Cientistas criam moléculas que funcionam como imãs

Imagine um imã bem grande, do tamanho de um carro! Agora tente visualizar este imã diminuindo e ficando pequenininho, do tamanho de uma molécula! Parece uma missão impossível, certo? É claro que imaginar uma molécula é inviável porque não conseguimos enxergá-las, mas os cientistas criam desenhos representativos para nos ensinar sobre átomos e moléculas.

Um pesquisador da Universidade Federal de Minas Gerais (UFMG) desenvolve um trabalho, junto com uma equipe de cientistas, para criar moléculas que funcionem como imãs. Willian Xerxes Coelho Oliveira defendeu, em 2016, a tese de doutorado “Engenharia de Cristais Aplicada na Modulação de Propriedades de Magnetos Moleculares”. O trabalho foi vencedor da categoria Química no Prêmio Capes de Teses 2017.

Nióbio

O foco principal da pesquisa de Willian Xerxes é a investigação da forma como a estrutura molecular e seu empacotamento cristalino influenciam nas propriedades magnéticas de compostos moleculares. Trabalhar com esse tema só é possível devido às técnicas da Engenharia de Cristais, dentre elas a cristalografia. “É possível manipular a forma como os átomos estão conectados em estado sólido e ver como isso interfere nas propriedades magnéticas dos materiais”, explica.

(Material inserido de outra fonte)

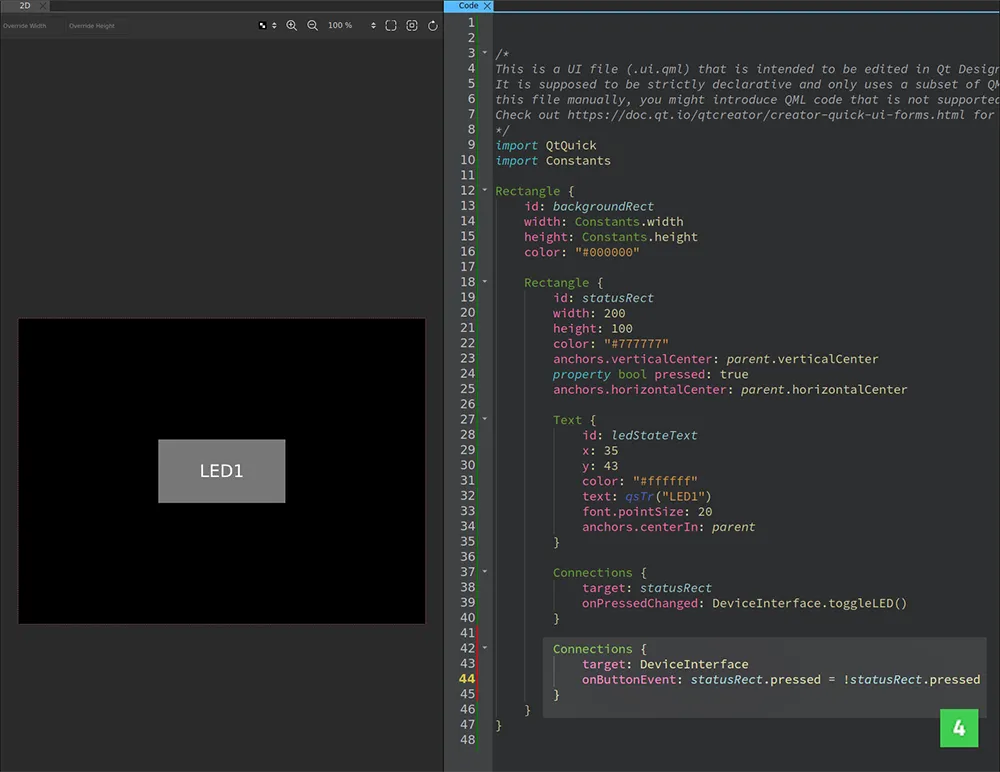The height and width of the screenshot is (772, 1000).
Task: Click the fit-to-view dashed square icon
Action: coord(390,25)
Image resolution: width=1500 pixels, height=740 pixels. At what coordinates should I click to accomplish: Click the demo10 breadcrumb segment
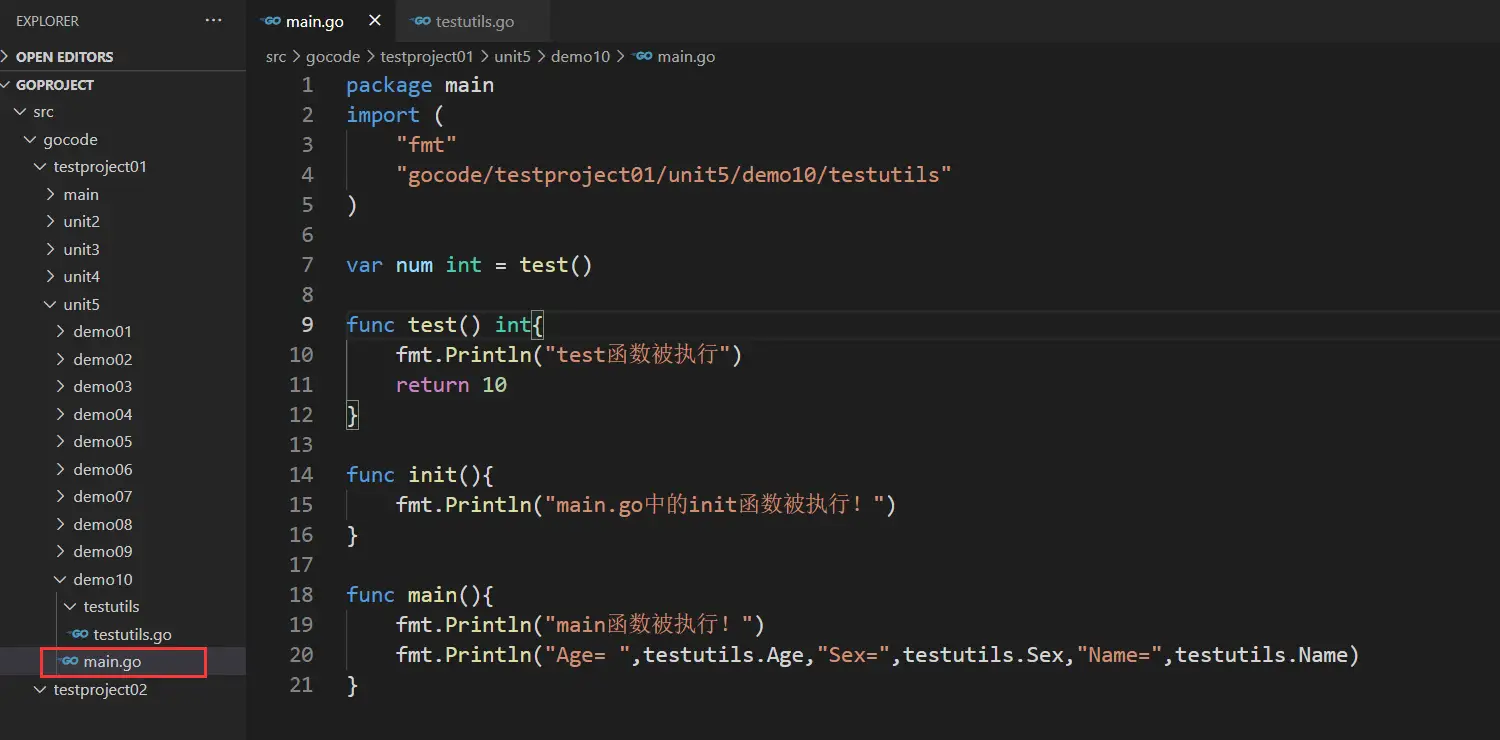(580, 57)
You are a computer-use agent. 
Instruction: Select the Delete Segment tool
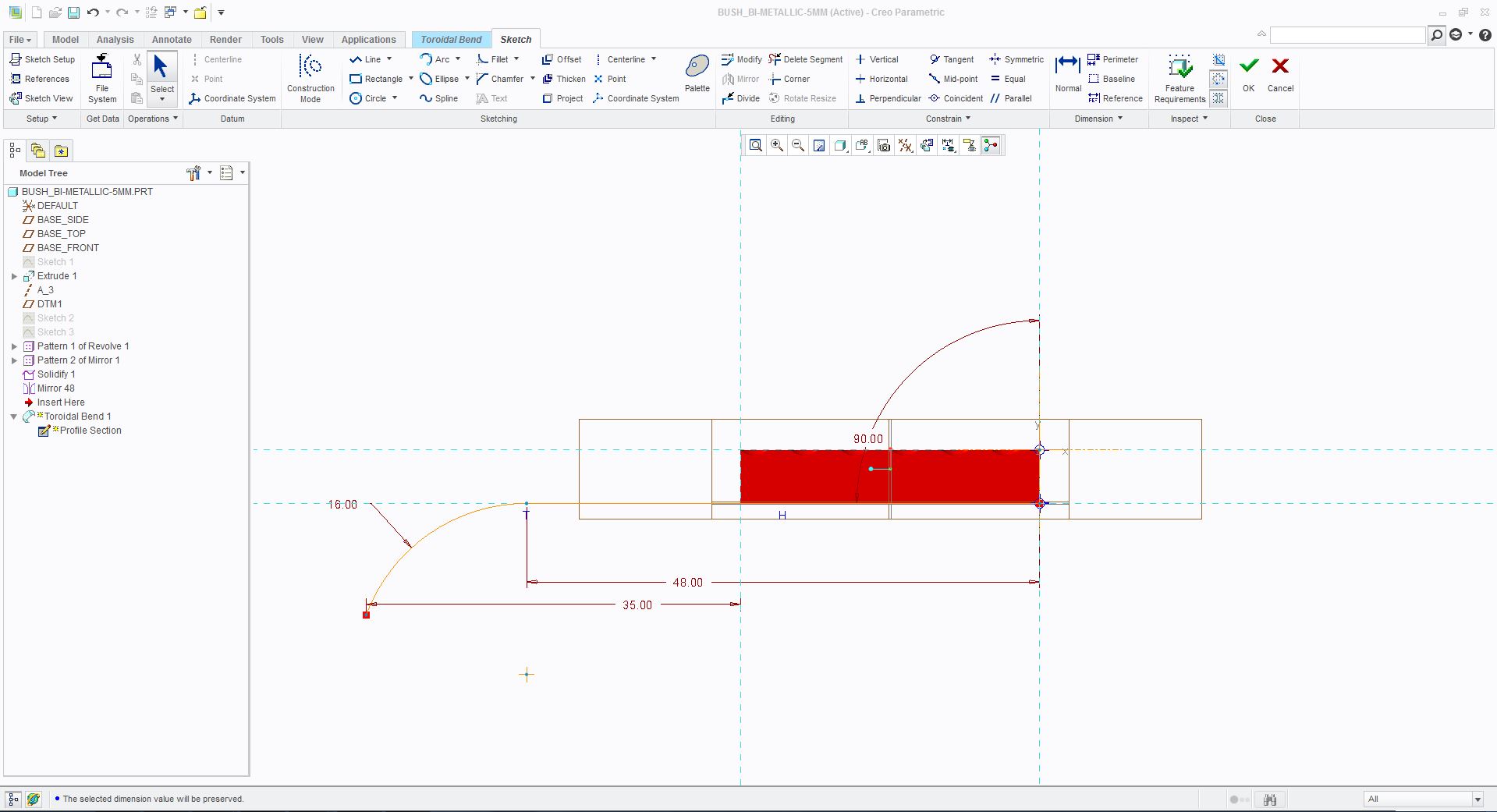805,59

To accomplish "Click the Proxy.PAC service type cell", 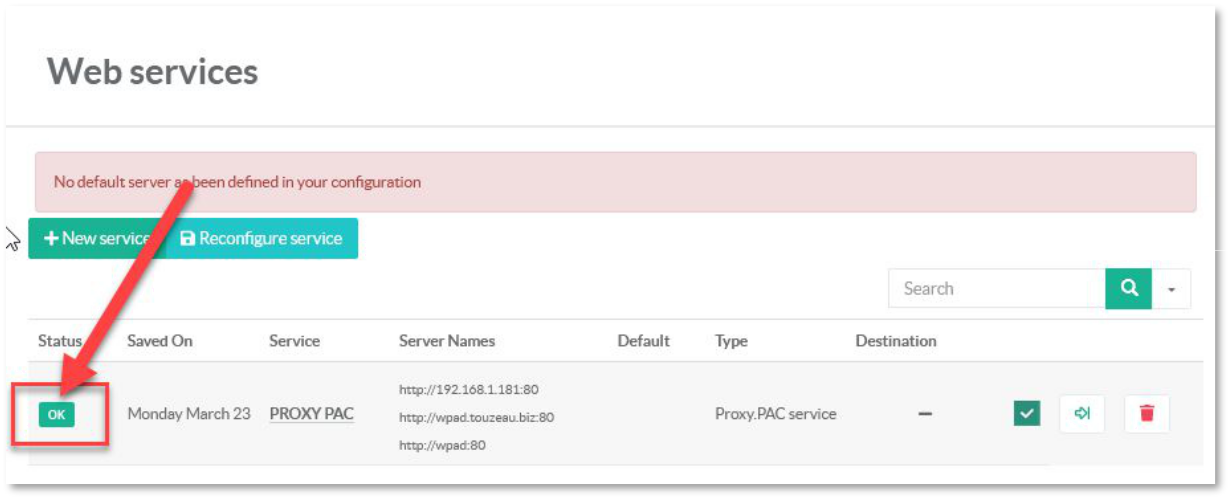I will 775,414.
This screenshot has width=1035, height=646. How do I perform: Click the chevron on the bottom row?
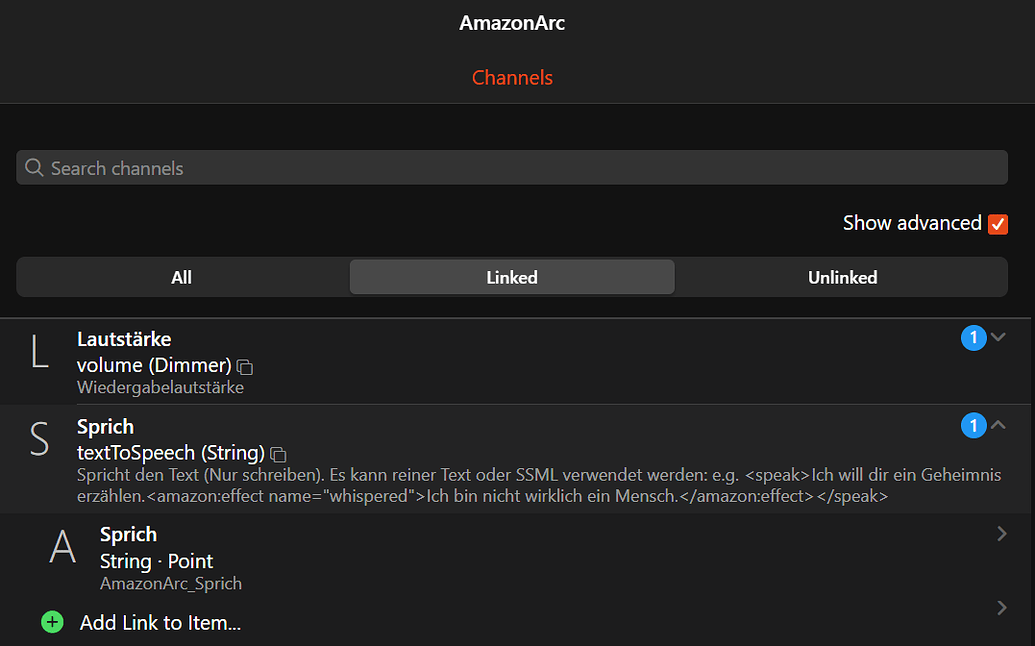point(1002,607)
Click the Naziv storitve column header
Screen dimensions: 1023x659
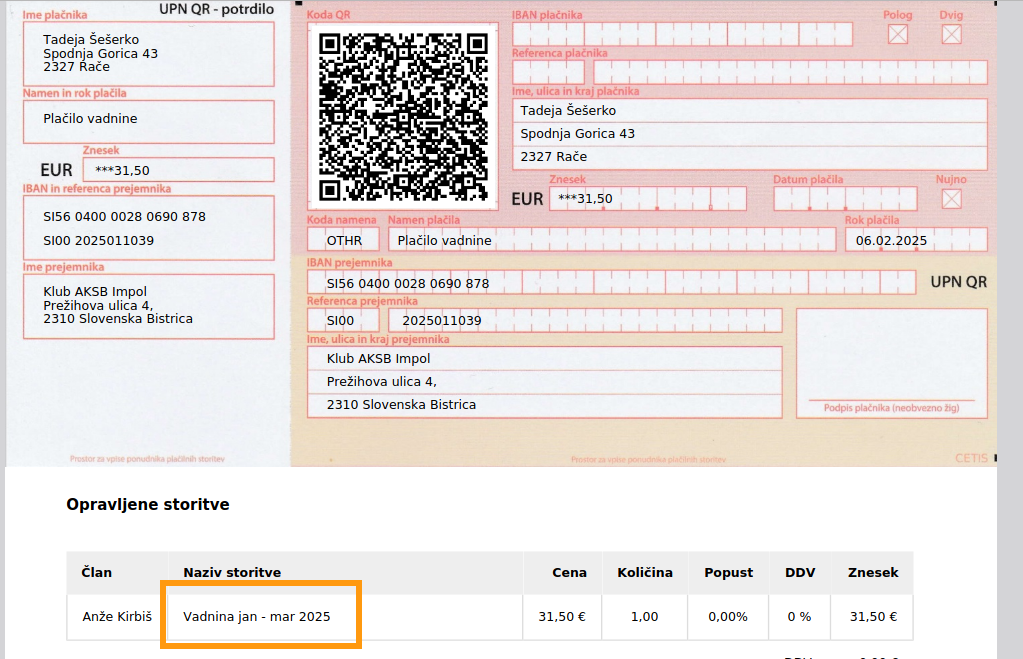232,572
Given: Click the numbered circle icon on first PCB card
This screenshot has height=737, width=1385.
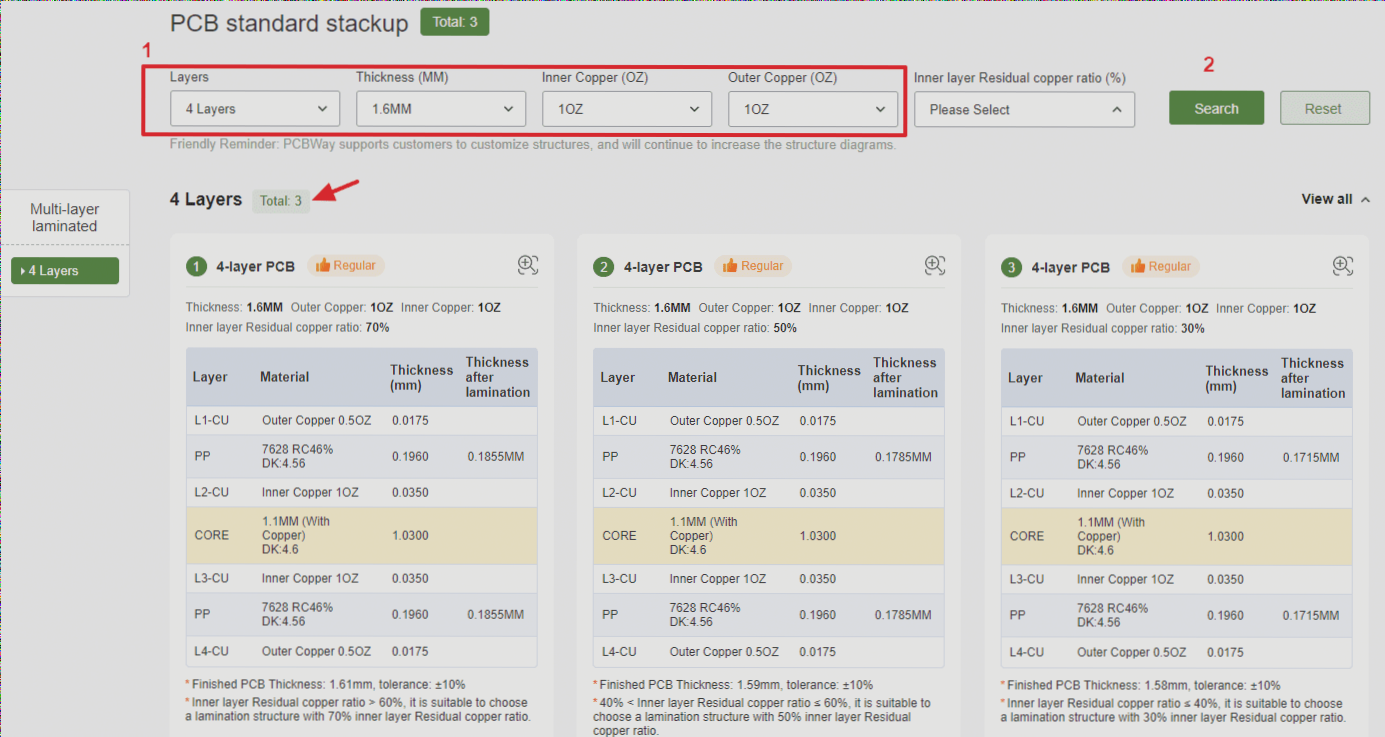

Para a tese de doutorado, Willian Xerxes voltou esforços para trabalhar com o nióbio, um metal pouco usual, porém com grande potencial de produção em Minas Gerais. A partir da década de 1950 foram descobertos pontos de mineração de nióbio no Brasil e no Canadá. Com essas descobertas, a extração cresceu muito e 93% da produção mundial ocorre no Brasil. Cerca de 70% dessa produção nacional provém de uma mina em Araxá, no Triânulo Mineiro.

“Temos a maior reserva do mundo, economicamente viável. A gente vende minério a preço baixo e recompra a preço alto. Podemos transformar esse metal – como material bruto – em outro material interessante e de grande valor agregado. Conseguiríamos exportar tecnologia ao invés de importar”, contextualiza o pesquisador.

De acordo com Willian Xerxes, o nióbio bruto já tem uma propriedade magnética muito relevante, mesmo sem manipulações representativas em laboratório. O grupo de pesquisadores da UFMG, em conjunto com cientistas da Universidade de Valência, publicou um artigo sobre o magnetismo do metal de Minas Gerais, na revista Chemical Communications, o que dá bastante visibilidade aos estudos.

Aplicabilidade

Os pesquisadores estão manipulando átomos de nióbio para que as moléculas desse material se comportem como um imã. Mas, quais a aplicações disso? Para que poderíamos usar esses “imãs-molécula” no cotidiano?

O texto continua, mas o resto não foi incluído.